Similarly, the query instances are also mapped to the embedding space by our representation module. DCAM can then learn a distribution of a query x over classes based on the softmax of its distances to the learned prototypes \(\{C_1, C_2, ...\,, C_N\}\) in the representation space [14]:

$$\begin{aligned} p_f(y = c_j | x) = \frac{exp(-d(f(x), C_j)}{\sum _{j^\prime =1}^{N} exp(-d(f(x), C_{j^\prime }))} \end{aligned}$$

(3)

where \(d(\cdot , \cdot )\) is a distance function to measure the similarity of two given vectors. There are multiple widely used choices for calculating distance in the literature, such as the Cosine distance, Mahalanobis distance, Euclidean distance and so on. In this work, we employ the squared Euclidean distance as the distance function as it is proved to be more effective than others in [14].

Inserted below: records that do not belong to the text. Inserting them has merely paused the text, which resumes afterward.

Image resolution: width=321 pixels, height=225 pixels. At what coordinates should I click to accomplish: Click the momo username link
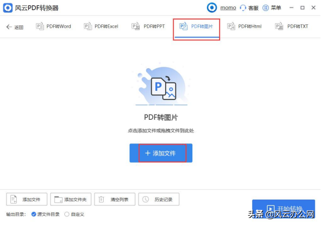tap(228, 8)
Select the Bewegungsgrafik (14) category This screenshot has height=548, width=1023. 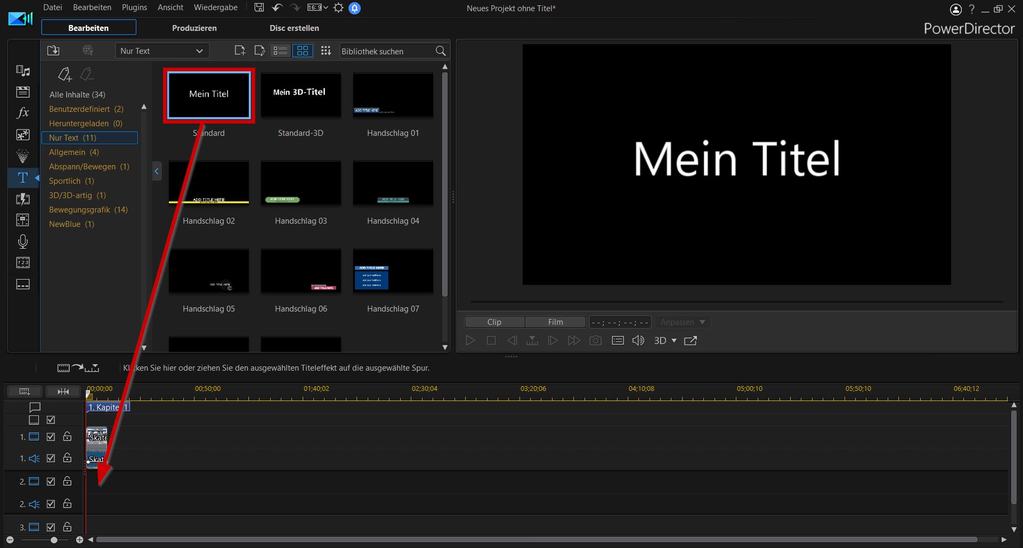(x=88, y=210)
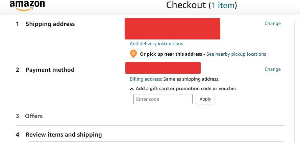The height and width of the screenshot is (143, 300).
Task: Change the payment method
Action: coord(272,69)
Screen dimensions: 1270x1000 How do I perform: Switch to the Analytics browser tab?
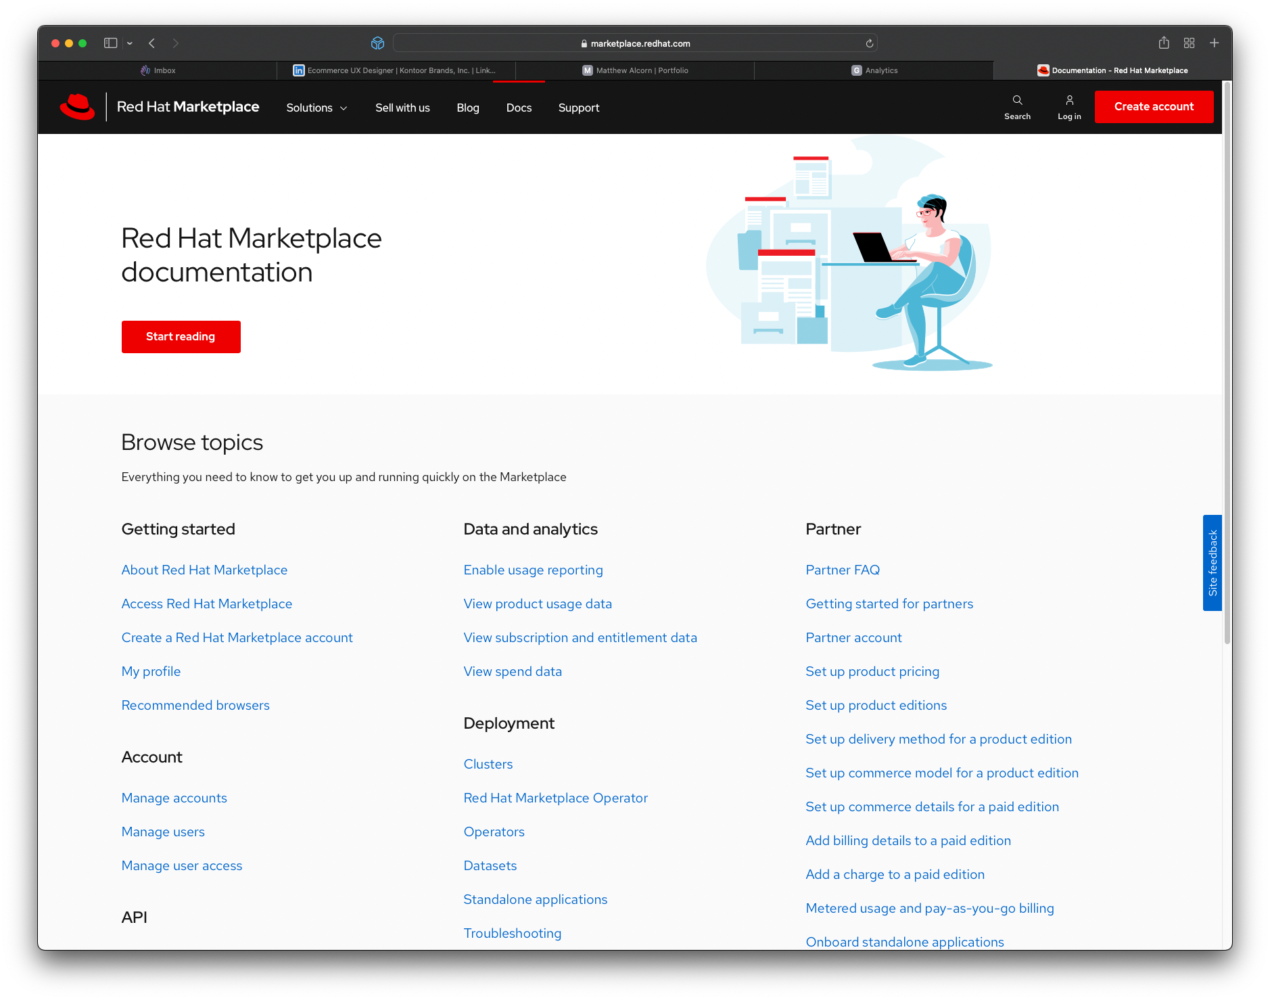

The whole model can be easily trained in an end-to-end manner by minimizing the negative log-probability \(-log(p_f(y = c_j | x))\) according to the true label \(c_j\) of the query segment x via back-propagation strategy. Thus, We define the loss function as follows:

$$\begin{aligned} \mathcal {L}_x = d(f(x), C_j) + log(\sum _{j^\prime =1}^{N} exp(-d(f(x), C_{j^\prime }))) \end{aligned}$$

(4)

4.3 Cross-Subject Training

We further propose the cross-subject training strategy to alleviate the influence of subject variances to the representations. Instead of random sampling support samples and queries from the training set, our cross-subject training strategy intentionally select queries from one subject and support set from other subjects for each batch during the training process. Thus, we can decrease the divergence between different subjects in the representation space through training iteration by minimizing the distance between queries representations and prototypes, which are learned from different subjects separately. Besides, the cross-subject training strategy also harmonizes the training stage and testing stage under the subject-independent setting, where the support set from the training dataset and queries from the testing dataset come from different subject inherently. Algorithm 1 describes the method’s overall training procedure.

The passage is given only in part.